(THE RECORDS Opens)

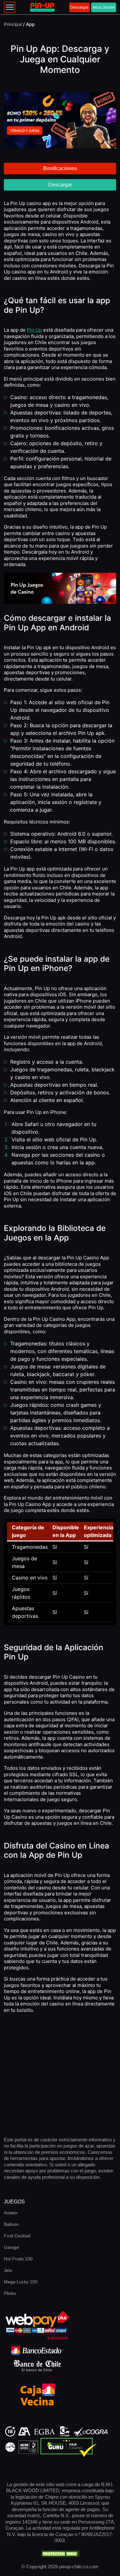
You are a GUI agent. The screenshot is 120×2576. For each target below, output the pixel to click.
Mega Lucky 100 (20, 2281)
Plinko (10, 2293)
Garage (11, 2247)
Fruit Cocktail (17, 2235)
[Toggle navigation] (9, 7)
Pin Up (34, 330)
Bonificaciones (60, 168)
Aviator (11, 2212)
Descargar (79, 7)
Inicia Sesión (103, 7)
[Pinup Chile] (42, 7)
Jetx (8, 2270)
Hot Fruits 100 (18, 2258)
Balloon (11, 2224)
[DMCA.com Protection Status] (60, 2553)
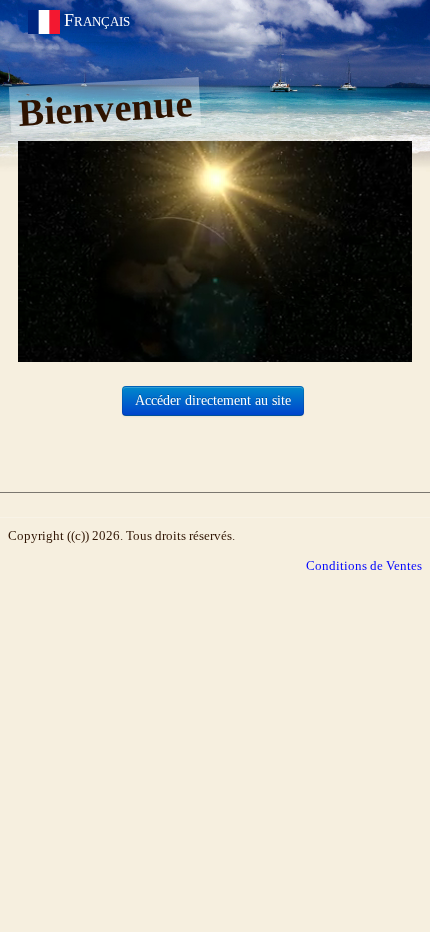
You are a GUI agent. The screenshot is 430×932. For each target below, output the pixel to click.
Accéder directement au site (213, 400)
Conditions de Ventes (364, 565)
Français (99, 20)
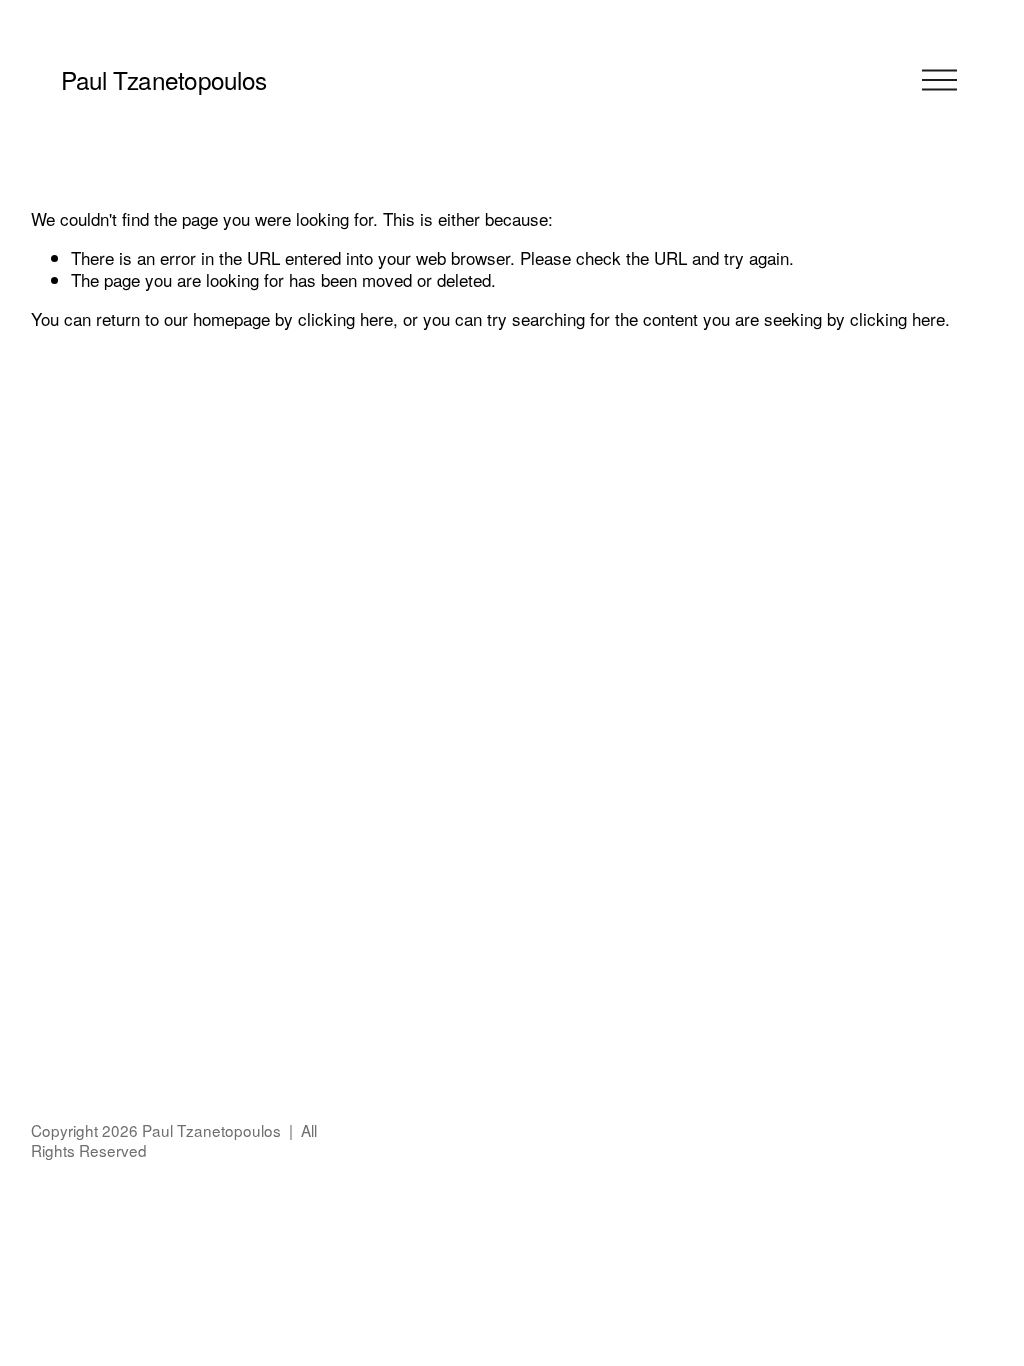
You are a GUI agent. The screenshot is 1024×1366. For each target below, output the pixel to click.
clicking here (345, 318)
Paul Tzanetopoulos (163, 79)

(THE RECORDS Closes)

Please retype every record exactly, leaving the pictures out.

* EXERCISE ANSWER *
You are a GUI agent. The screenshot is 120×2576. For each target below, output the pixel to click.
Mega Lucky 100 (20, 2281)
Plinko (10, 2293)
Garage (11, 2247)
Fruit Cocktail (17, 2235)
[Toggle navigation] (9, 7)
Pin Up (34, 330)
Bonificaciones (60, 168)
Aviator (11, 2212)
Descargar (79, 7)
Inicia Sesión (103, 7)
[Pinup Chile] (42, 7)
Jetx (8, 2270)
Hot Fruits 100 (18, 2258)
Balloon (11, 2224)
[DMCA.com Protection Status] (60, 2553)
You are a GUI agent. The screenshot is 430×932. For each target below, output the pixel to click.
Accéder directement au site (213, 400)
Conditions de Ventes (364, 565)
Français (99, 20)
You are a GUI agent. The screenshot is 1024×1366. For each target below, output the pixel to click.
clicking here (345, 318)
Paul Tzanetopoulos (163, 79)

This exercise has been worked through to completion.